Reading the 335d horror stories has been an eye opening experience. Has bmw made changes in the new 535d so this does not happen again?


----------



## F32Fleet (Jul 14, 2010)

New block (M57 was pre 2001 design) , 1 turbo, solenoid injectors instead of piezo. 10 less hp, and less TQ. Better transmission which allows the engine to operate in optimal TQ range. Newer head and intake design?

Heavier car. 


I like the 5 series (have one as a loaner at the moment) as it doesn't have that floating feeling like the newer 3 series. Perhaps it's because of the extra weight.


----------



## AirBull (Jan 1, 2014)

I looked at one Friday night, a new 535d (great incentives right now.) But when they offered me $6k below trade value on my 335d, I realized I was "committed" to it! Yeah, BMW dealers know there is a problem with our cars with NA emissions.


----------



## Pierre Louis (Oct 23, 2011)

AirBull said:


> I looked at one Friday night, a new 535d (great incentives right now.) But when they offered me $6k below trade value on my 335d, I realized I was "committed" to it! Yeah, BMW dealers know there is a problem with our cars with NA emissions.


Its very common for dealers to "game" the deal with below wholesale trade-in. It also may be that the area you live in doesn't go for diesel BMW's. I wouldn't necessarily conclude low value in our cars. Considering the lineage (e90) and how this is a diesel as well as overall knowledge of all BMW's it should be your call as to what you are willing to take as a price for your car. I've been in similar situations and sold the car myself, but also have had salesmen try to give me more for my car.
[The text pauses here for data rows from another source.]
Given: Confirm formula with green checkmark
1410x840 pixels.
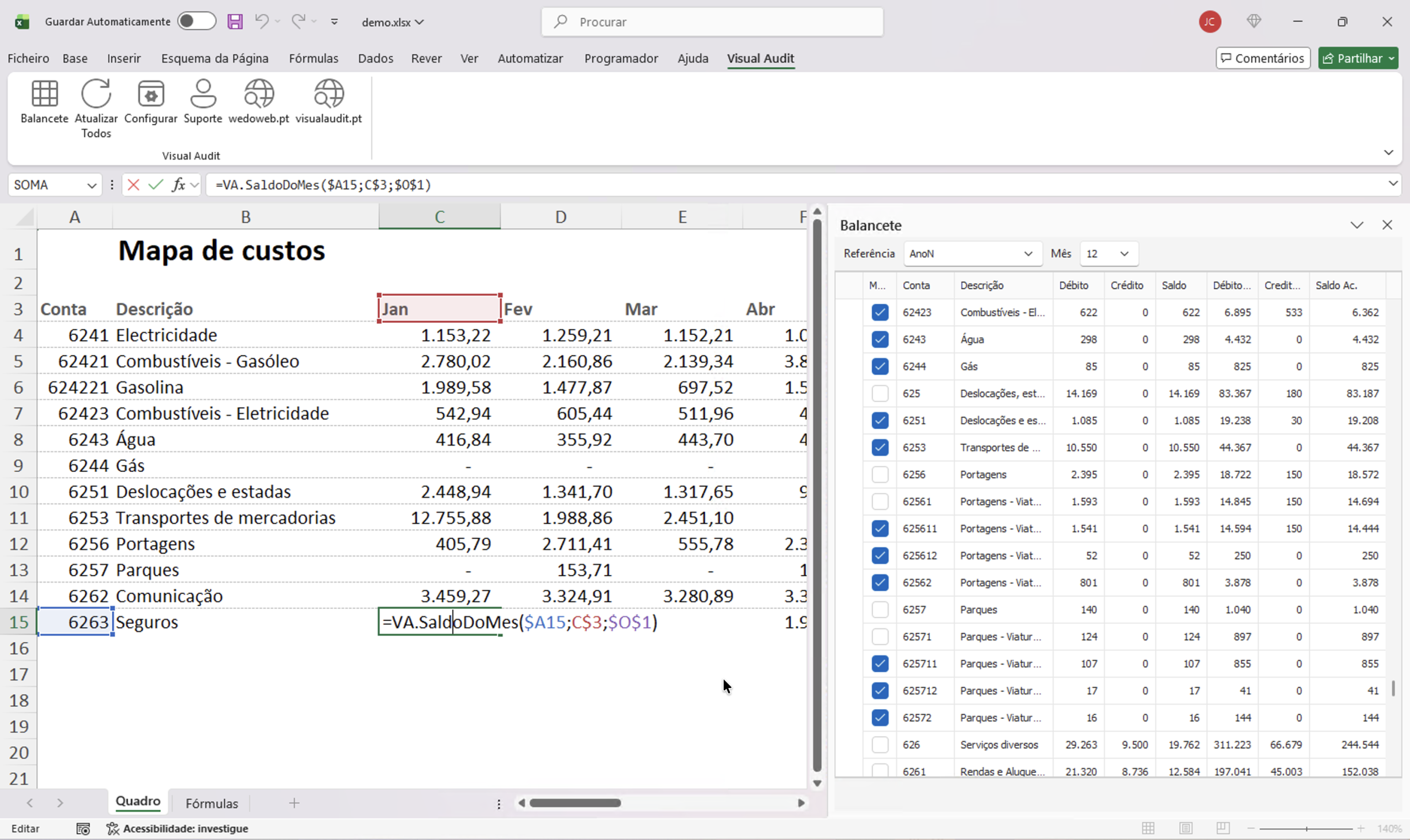Looking at the screenshot, I should pos(155,184).
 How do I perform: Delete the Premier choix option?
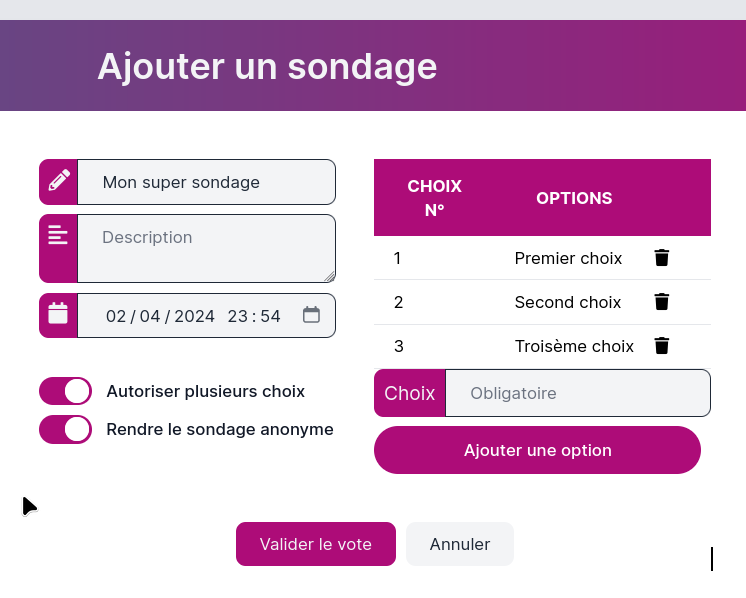pos(661,258)
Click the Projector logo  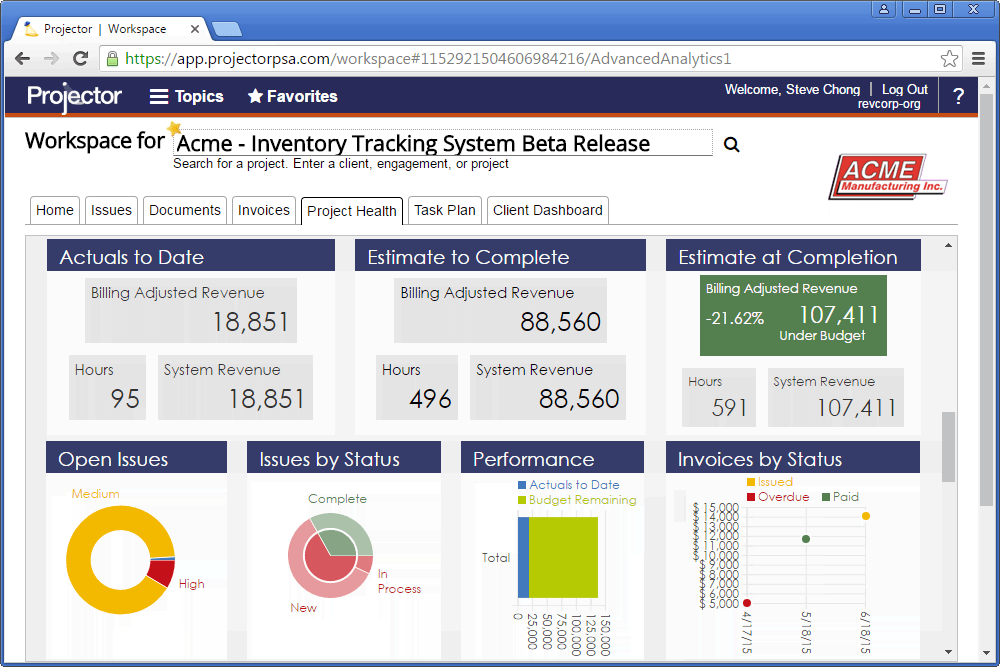[73, 97]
Its very bad for your pocketbook to sell an expensive car within the first 3 years. After that its more stable in price. I'd be looking at a trade myself if my needs changed, but the difference even between what my 335d is currently worth and a new 328d would need a lot of repairs to come close.

PL:angel:


----------



## rmorin49 (Jan 7, 2007)

See if CarMax will buy your 335d outright.

Sent from BimmerApp mobile app


----------



## Axel61 (Mar 10, 2011)

thats why next week Im pulling out the DPF and installing the new pipe and plugging the EGR and deleting all DPF/EGR/SCR codes


----------



## Pierre Louis (Oct 23, 2011)

Axel61 said:


> thats why next week Im pulling out the DPF and installing the new pipe and plugging the EGR and deleting all DPF/EGR/SCR codes


Good luck!


----------



## ingenieur (Dec 26, 2006)

Axel61 said:


> thats why next week Im pulling out the DPF and installing the new pipe and plugging the EGR and deleting all DPF/EGR/SCR codes


How will you delete the permanent faults that will be set?


----------



## anE934fun (May 10, 2008)

ingenieur said:


> How will you delete the permanent faults that will be set?


He won't be able to until he replaces the removed items.


----------



## GreekboyD (Jan 25, 2012)

ingenieur said:


> How will you delete the permanent faults that will be set?


There are tuners out there that can delete the codes via the DDE.


----------



## Pierre Louis (Oct 23, 2011)

Dan Neil, my favorite car enthusiast writer, has a piece in the Wall Street Journal on the 535d x drive. Interesting take:



> With the 3.0-liter's ultraprecise direct fuel injection and other advanced diesel trickery, four out of five blindfolded car salesmen couldn't tell the difference.
> 
> And compared with the dragon's butthole of your average late '70s diesel, the 535d's exhaust is minty fresh.


PL


----------